Tuesday, March 05, 2024

Best of 2023, #4: Killers of the Flower Moon

It is almost inconceivable how much better this movie is than The Irishman. After that movie, I was convinced that Martin Scorsese was a pitiful shell of his former self, now devoid of all filmmaking talent. That movie was three hours of wall-to-wall voiceover, terrible CGI and egregious miscasting.

I had little hope that he had regained any talent when I heard the even-more-elephantine runtime of this movie. 206 minutes! I refused to watch it in the theater simply because my bladder isn’t that big. If he had allowed an intermission, which the film desperately needed, I would have gone.

When I finally streamed the movie at home, I was stunned by how good this is. The runtime just flies by. In fact, it flies by a little too quickly. Ultimately, I feel that this should have been a six-hour miniseries, not a three-and-half hour movie, since the FBI portion of the movie feels a little sped up. Every time we check in on the investigation, it’s jumped forward several steps without us. The way that Scorsese does it here does work, but it also could have worked if it played out slower in an alternate six-hour version. (Partly, I just wanted to see more of the investigation because Jesse Plemons is a national treasure.)

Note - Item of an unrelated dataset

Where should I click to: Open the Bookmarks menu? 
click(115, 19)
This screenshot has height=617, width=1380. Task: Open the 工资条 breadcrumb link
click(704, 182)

Given how beautiful the cinematography is in the film, I wish an intermission had allowed me to see it in the theater. It’s gorgeous. Amazingly, it’s the same cinematographer as Barbie, when the look could not be more polar opposite! And the music by the late Robbie Robertson is astounding. I would watch one of those DVD tracks where they just play the score without any other audio.

Scorsese’s cameo at the end sure made this feel like his farewell to the screen, and it would be a great high note to go out on. The Irishman was a self-parody of all of his worst habits turned up to 11. This movie feels more like a greatest hits. He’s made so many Great American Crime Pictures, and it all built up to a movie about the original American crime, the stealing of land from Native Americans. All other crimes flowed from that one.